Condenser.-Pollak (Paris Academy of Sciences, June) constructs a condenser of very high capacity by passing first an alternating current and then a direct current between aluminum poles in an alkaline solution. The plates become coated with a thin deposit of nonconducting oxide, which acts as the dielectric.

The Arc.-Wilson and Fitzgerald (“" Astrophysical Journal," February), in an investigation of the change of temperature of the arc as dependent on pressure, conclude, althougn some observations showed that the temperature was lowered with pressure, and although none showed an appreciable increase, that they can not affirm, on present evidence, that pressure either raises or lowers are temperature. Blondel (Paris Academy of Sciences, July 19), by experiments in which the passage of a current between carbon poles was broken for only ou second, during which the back electro-motive force of the poles was opposed to a single cell, eliminated the effect of the cooling of the carbons, and concludes that the arc behaves like an ordinary resistance, presenting no counter electro-motive force comparable to the potential difference of the carbons. Foley (American Association) finds that the electric arc has concentric layers of different color, the outer one being strongest in yellow. The upper carbon, whether positive or negative, is covered deeply with the yellow flame. Inside is a blue area, stronger at the positive carbon, and here, within the blue, a violet region is found.

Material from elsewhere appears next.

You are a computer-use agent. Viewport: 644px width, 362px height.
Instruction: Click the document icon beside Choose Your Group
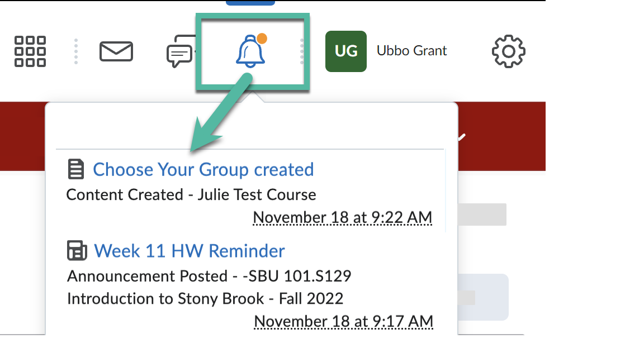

Coherence.-Appleyard (London Physical Society, March 26) has devised some new experiments on coherence in liquid conductors. When mercury and paraffin oil are shaken together until the mercury divides into small spheroids, coherence of the latter can be visibly effected by a current, a spark, or a Hertz oscillator, the resistance falling from several megohms to a fraction of an ohm. When an emulsion of water and paraffin oil is formed the suspended globules of water are similarly precipitated by electrification, producing an artificial thundershower.

Nature of a Current.-Lord Armstrong, in a work entitled "Electric Movement in Air and Water" (London, 1897), concludes that an electric current consists of two streams, a negative one in the form of a core flowing in one direction, surmounted by positive electricity flowing in the opposite direction, and he suggests instead of “negative" and positive" the terms "inward” and "outward as more appropriate.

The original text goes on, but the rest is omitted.